I’ve created an event handler to start a specific service on a Windows box (using ‘net rpc’, which is awesome), and all the scripting works fine when done manually, and the (CRITICAL/HARD/5) state of the service appears that it should kick off the event handler, but it just doesn’t seem to do it. I’m hoping someone here will help me stop beating my head against the wall :!:
From commands.cfg:
define command{
command_name start-ndsserver
# "6" is chosen here to be greater than the 5-before-notification level set for the service, to avoid pre-notification start attempts, and we don't want restarts on any soft failure
command_line $USER1$/event_handlers/run_win_process.sh $HOSTNAME$ "\"NDS Server0\"" start $SERVICESTATE$ $STATETYPE$ $SERVICEATTEMPT$ 6
}
From the Nagios config:
define service{
use generic-service
contact_groups Windows-Admins
host_name servername01
service_description eDir Login
servicegroups eDirectory-XYZTREE
check_command check_nwauth!
_webname eDir%20Login
process_perf_data 0
event_handler start-ndsserver
flap_detection_enabled 0
}
The script, which definitely does work on the command line and is definitely located as specified above:
#!/bin/bash
# Script to start or stop services on a Wink2k3 server via the Remote Procedure Call service
#
# Altered form of the example "HTTPD" script from the Nagios docs
#
# $1 = serverName
# $2 = serviceName
# $3 = serviceAction
# $4 = $SERVICESTATE$
# $5 = $STATETYPE$
# $6 = $SERVICEATTEMPT$
# $7 = the number of "soft" (pre-notification) checks before sending a start command.
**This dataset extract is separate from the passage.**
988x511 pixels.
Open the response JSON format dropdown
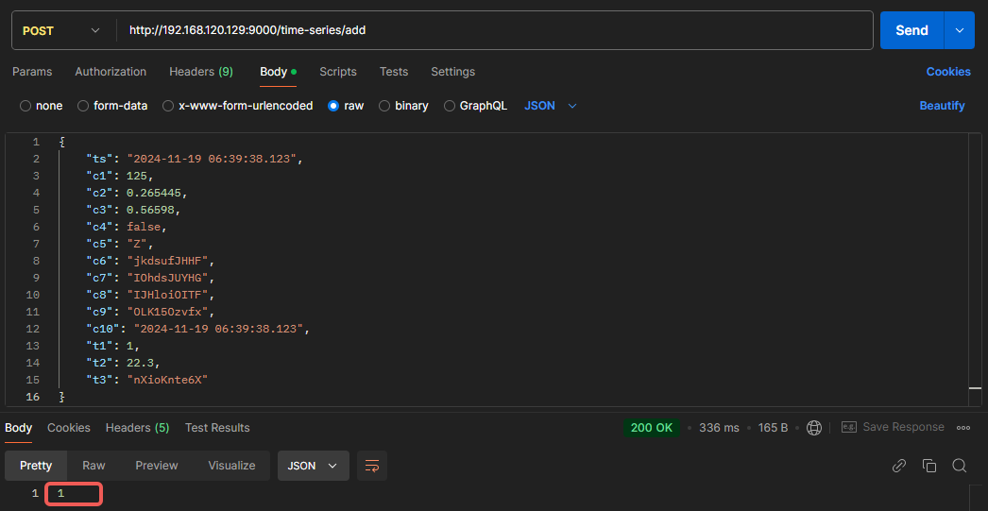click(x=313, y=466)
If this is higher than the number of checks configured before sending notification, this won't
# ever be done (meaning, that this auto-recovery won't hide an ongoing issue)
# What server?
serverName=$1
# What service?
serviceName=$2
# What action?
serviceAction=$3
function serviceAction {
serverName=$1
serviceName=$2
serviceAction=$3
expect -c "spawn -noecho /usr/bin/net rpc service $serviceAction $serviceName -U $userName -S $serverName" \
-c 'expect Password:' \
-c "send $userPass\n" \
-c 'expect eof'
}
# Get authentication from secret file
userName=""
userPass=""
while read input
do
if -z "$userName" ]
then
export userName=`echo $input | awk -F "=" '/userName/ { print $2 }' | sed 's/"//g'`
fi
if -z "$userPass" ]
then
export userPass=`echo $input | awk -F "=" '/userPass/ { print $2 }' | sed 's/"//g'`
fi
done < /home/nagios/.secret
# What state is the service in?
case "$4" in
OK)
# The service just came back up, so don't do anything...
;;
WARNING)
# We don't really care about warning states, since the service is probably still running...
;;
UNKNOWN)
# We don't know what might be causing an unknown error, so don't do anything...
;;
CRITICAL)
# Aha! The service appears to have a problem - perhaps we should restart the server...
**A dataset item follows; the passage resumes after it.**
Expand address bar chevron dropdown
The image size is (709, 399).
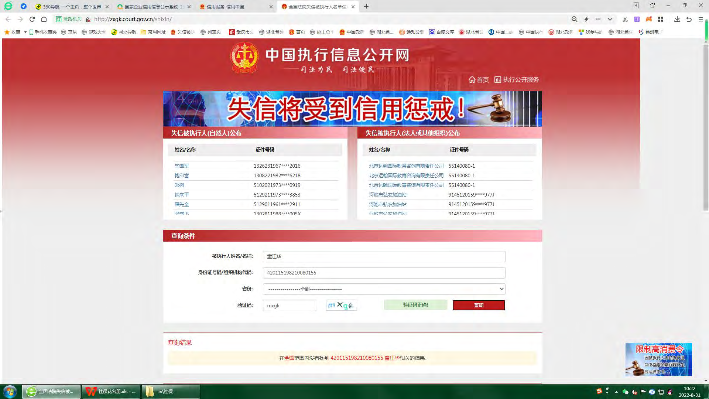[x=610, y=19]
# Is this a "soft" or a "hard" state?
case "$5" in
# We're in a "soft" state, meaning that Nagios is in the middle of retrying the
# check before it turns into a "hard" state and contacts get notified...
SOFT)
# What check attempt are we on? We don't want to restart the service on the first check, because it may just be a fluke!
# Wait a few times to see if this is a transient (ie. network) error
case "$6" in
$7)
# Action for service
echo $serverName "$serviceName" $serviceAction
serviceAction $serverName "$serviceName" $serviceAction
;;
esac
;;
# It should have been restarted by the code above, but for some reason it didn't (for example, the soft-caused service start above was bypassed)
HARD)
# Action for service
echo $serverName "$serviceName" $serviceAction
serviceAction $serverName "$serviceName" $serviceAction
;;
esac
;;
esac
# Clear userPass
set userPass = ""
exit 0
And a snippet from the nagios log showing the state of the service:
[1269301766] SERVICE ALERT: servername01;eDir Login;CRITICAL;HARD;5;FAIL
Any help appreciated. Thanks!